We've had so many already. Day after tomorrow, snow piercer, don't look up, etc and that's not including all the 'documentaries'.

Isn't it amazing how mankind is always forced into a state of existential angst by the people in power. Nuclear winter to globalcooling to ozone to hiv to global terrorism to global warming. Will an asteroid end life on earth? Who cares? Life goes on.



Well, 'Day after tomorrow' and 'Snow Priecers' are perhaps distorting science a bit too much ;).

'Don't look up' is a bit more on topic, but it's a comedy about our handling of a prediction of a catastrophe, not our handling of the catastrophe itself.

> Isn't it amazing how mankind is always forced into a state of existential angst by the people in power. Nuclear winter to globalcooling to ozone to hiv to global terrorism to global warming.

Well, it depends on "which people" in power of "what".

The exact opposite arguments pops up regularly, where some indefinite "They" is accused of "hidding" a very dangerous thing that is going to destroy us all.

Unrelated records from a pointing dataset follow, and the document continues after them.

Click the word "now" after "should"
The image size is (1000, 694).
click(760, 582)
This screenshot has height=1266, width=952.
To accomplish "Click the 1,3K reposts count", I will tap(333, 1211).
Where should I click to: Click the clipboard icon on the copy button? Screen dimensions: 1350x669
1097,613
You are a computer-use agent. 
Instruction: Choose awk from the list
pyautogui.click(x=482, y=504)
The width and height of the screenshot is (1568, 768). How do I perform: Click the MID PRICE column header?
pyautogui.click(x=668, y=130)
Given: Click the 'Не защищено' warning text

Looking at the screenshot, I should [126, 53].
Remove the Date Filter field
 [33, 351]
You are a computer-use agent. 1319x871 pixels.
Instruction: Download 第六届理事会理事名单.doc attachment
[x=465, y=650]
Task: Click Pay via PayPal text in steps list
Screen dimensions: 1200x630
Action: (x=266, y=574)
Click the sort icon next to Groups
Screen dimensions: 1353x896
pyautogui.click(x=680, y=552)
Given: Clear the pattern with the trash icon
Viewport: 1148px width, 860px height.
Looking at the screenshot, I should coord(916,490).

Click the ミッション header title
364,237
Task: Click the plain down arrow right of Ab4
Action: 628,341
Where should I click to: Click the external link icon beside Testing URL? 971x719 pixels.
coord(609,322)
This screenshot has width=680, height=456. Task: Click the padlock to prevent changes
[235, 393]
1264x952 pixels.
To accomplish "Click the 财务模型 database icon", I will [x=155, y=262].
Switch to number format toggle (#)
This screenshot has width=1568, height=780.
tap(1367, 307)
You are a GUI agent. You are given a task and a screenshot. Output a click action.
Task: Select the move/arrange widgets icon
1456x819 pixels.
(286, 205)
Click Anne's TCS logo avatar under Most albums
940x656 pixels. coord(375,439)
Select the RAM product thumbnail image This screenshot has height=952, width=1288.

We have almost as much evidence of governements, corporations, interest groups downplaying risks (nuclear winter, global warming, AI, etc..), than of governments, news outlets, activits overblowing risks (global cooling, terrorism, etc...)

It's usually just fun when the risks are completely imaginary, but in practice someone _is_ affected.

In the end, we have survivor bias for "mostly past" risks (nuclear war, covid, ozone layer, terrorism, hiv, etc... are not things of the past per se, they're just less acutely present), and Cassandra syndrom for the future ones - with the benefit of our capacity for fiction.

At some point, the proverbial shit hits the proverbial fan, and we do our best, and we 've historically survived as a species - but I'd rather not be too close to the feces, and I wish more people would "see the movie" before it happens.


I think 'Don't look up' isn't so much a comedy as it is a documentary.